You lifted an eyebrow quizzically.
He took a deep breath. “Tomorrow is the first. Give me one month to win you back and, if by the end you still honestly believe you don’t want to be with me anymore, I’ll leave.”
“Leave?” You asked, voice scratchy.
He nodded in confirmation. “Yeah. I’ll move out and you won’t ever have to see me again.”
“Why?” You felt like the room was spinning and the urge to sit was strong.
“I already told you,” he said gently. “I can’t live in this house with you just as a roommate. Not when I’m still in love with you.”
You opened your mouth to speak, but found no words would come out.
He smiled sadly before closing the space between you, leaning in to leave a lingering kiss on you forehead. You gasped at the gesture. He pulled away and leaned his forehead on the spot he just kissed. “One month. That’s all I’m asking. Just one.”
The way your heart pounded against your chest felt like a weakness and, if there was one thing you hated most, it was feeling weak.
“Fine.” You agreed, shoving him away so that you could actually breathe and focus properly. “One month. And if by the end your plan doesn’t work—which I’m sure it won’t—you’re out of here.”
He smiled, a wide joyous thing and pointed at you. “I’m going to win you back!”

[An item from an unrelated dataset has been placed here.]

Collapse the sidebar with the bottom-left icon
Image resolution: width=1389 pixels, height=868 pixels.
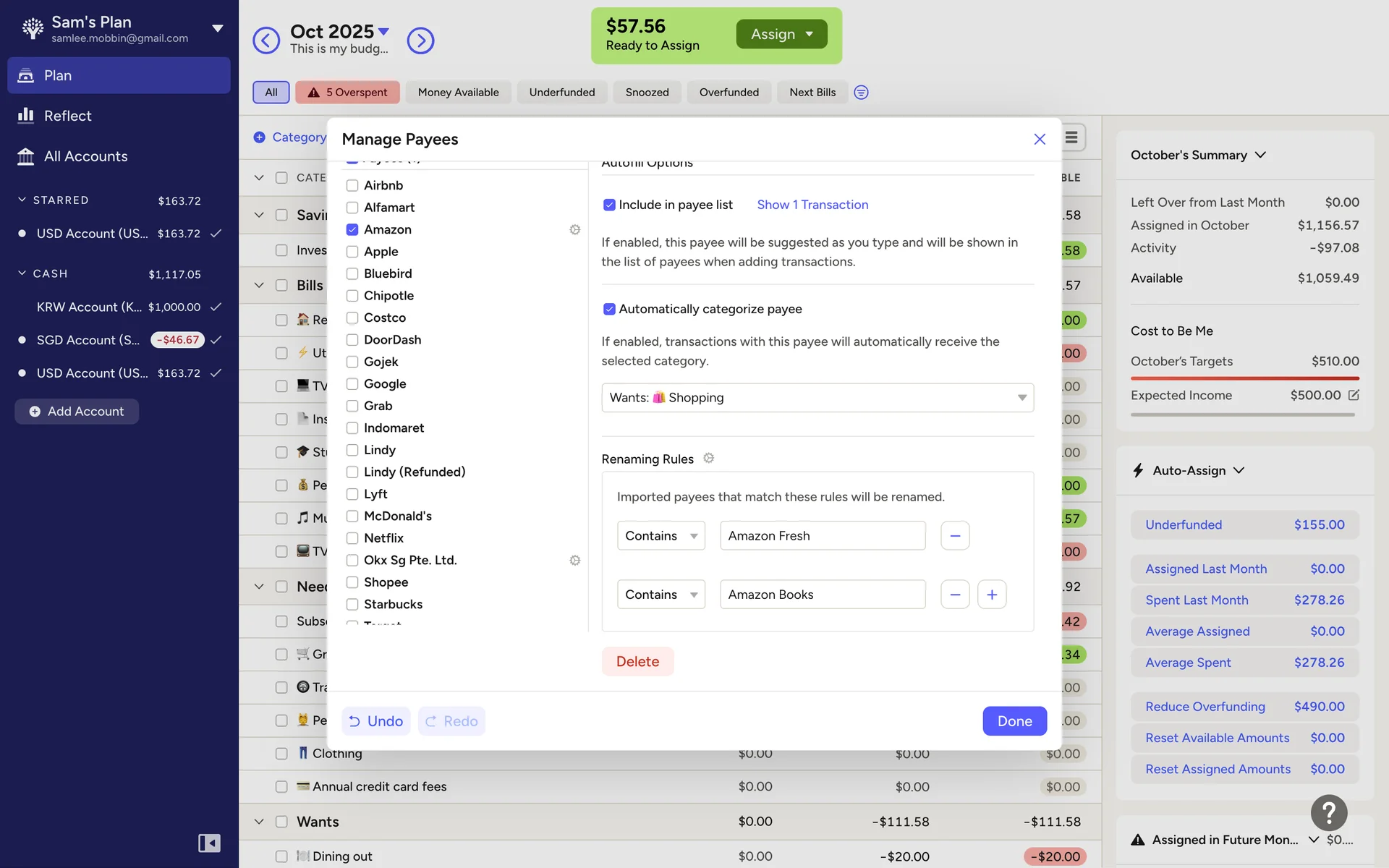(209, 843)
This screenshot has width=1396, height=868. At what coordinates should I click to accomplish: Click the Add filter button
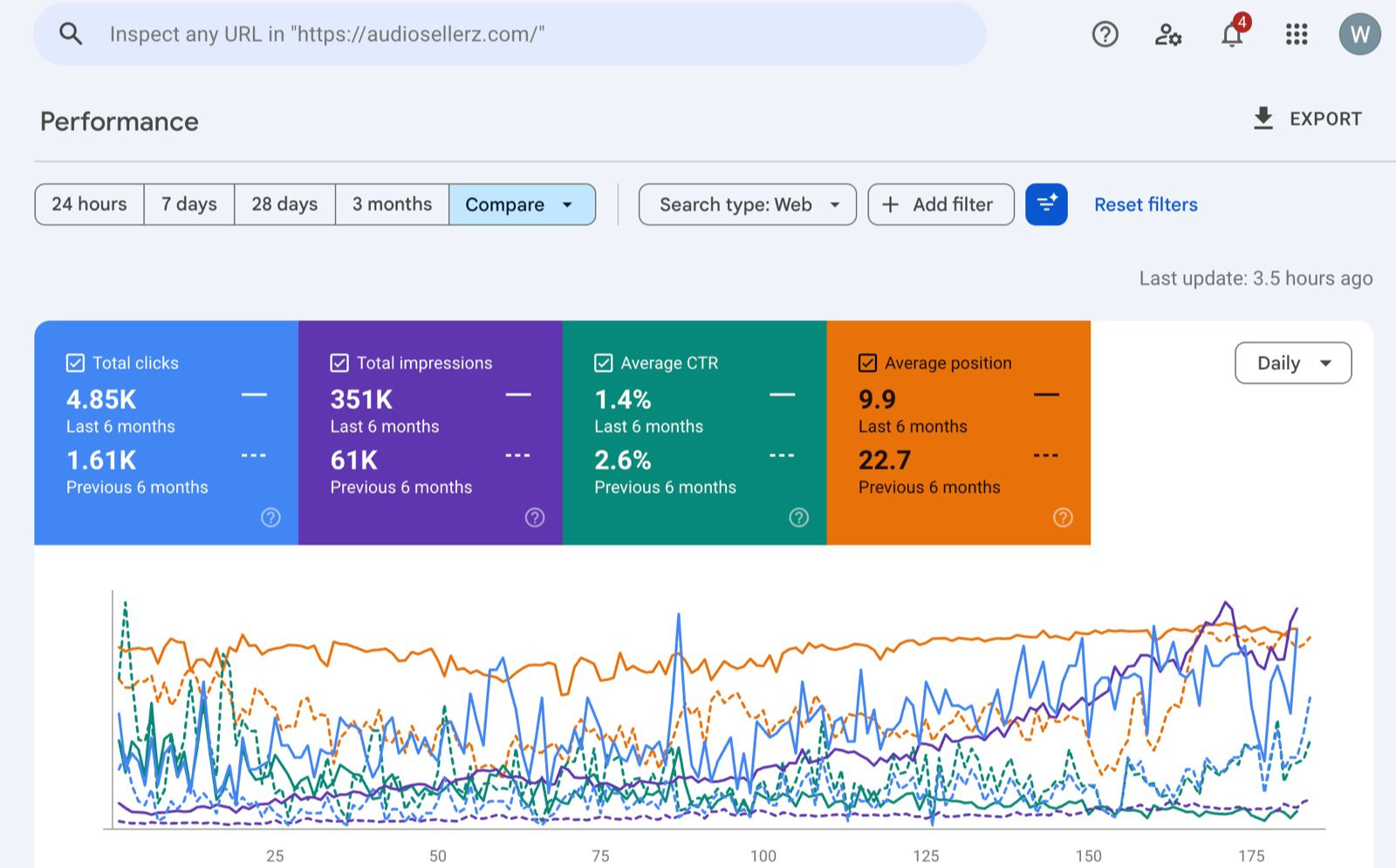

“Whatever,” you mumbled, rubbing your temples as you retreated to your room.
~*~
Yixing wasted no time in his scheme of seduction.
The following morning, you were awoken by the beautiful sent of breakfast cooking. You stumbled out of bed; eyes still sealed shut from crust as you made your way to the kitchen only to be met with Yixing.
Shirtless.
If that wasn’t enough to wake you up, you didn’t know what was.

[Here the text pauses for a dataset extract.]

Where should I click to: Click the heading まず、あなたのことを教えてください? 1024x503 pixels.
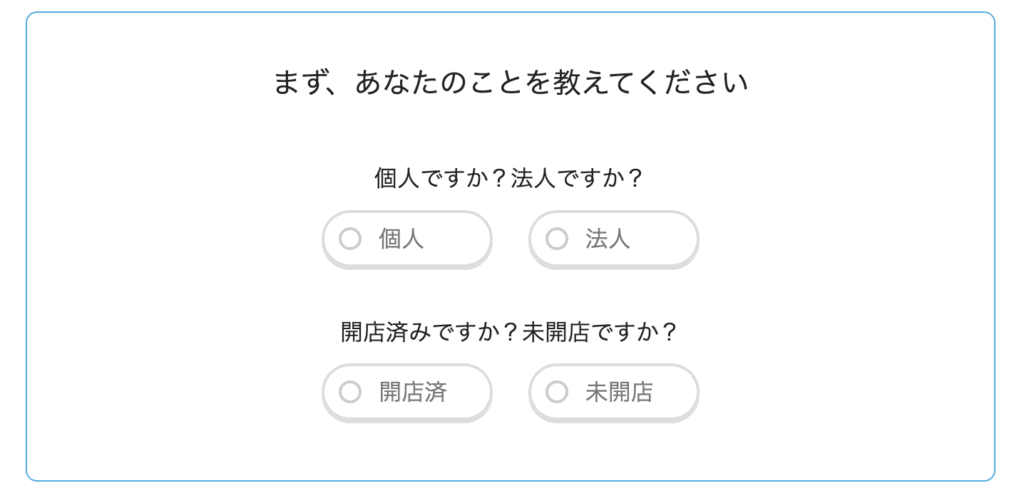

“Morning.” He grinned once he spotted you, taking the pan from the stove and shoveling eggs onto two stacked plates. “I made breakfast.”
“I see.” You slid onto a stool by the dining room bar as he stood across from you, setting a plate before you. It was loaded with the works and your stomach growled. You wasted no time stuffing your face, having to hide a moan of pleasure. You missed his cooking. “You haven’t cooked for me in a while.”
“I know. I thought now would be the perfect time to.”
You gathered what he was saying between the lines and chose to ignore it, just like you were ignoring the fact that he was still shirtless. He wandered about, taking a bite of food before cleaning the dishes and putting things away. When his attention was diverted, you peeked up at his lithe frame, taking in all the taunt muscle wrapped around his torso. It looked just as firm and strong as you remembered it and now your mouth was watering from something else besides the food. His six-pack was still visible despite him being in the middle of eating and how come his abs were directly in front of you?
He cleared his throat and you coughed, choking on your food a little. Once you sipped on some water you built the nerve to meet his gaze. He was studying you with a knowing smirk. 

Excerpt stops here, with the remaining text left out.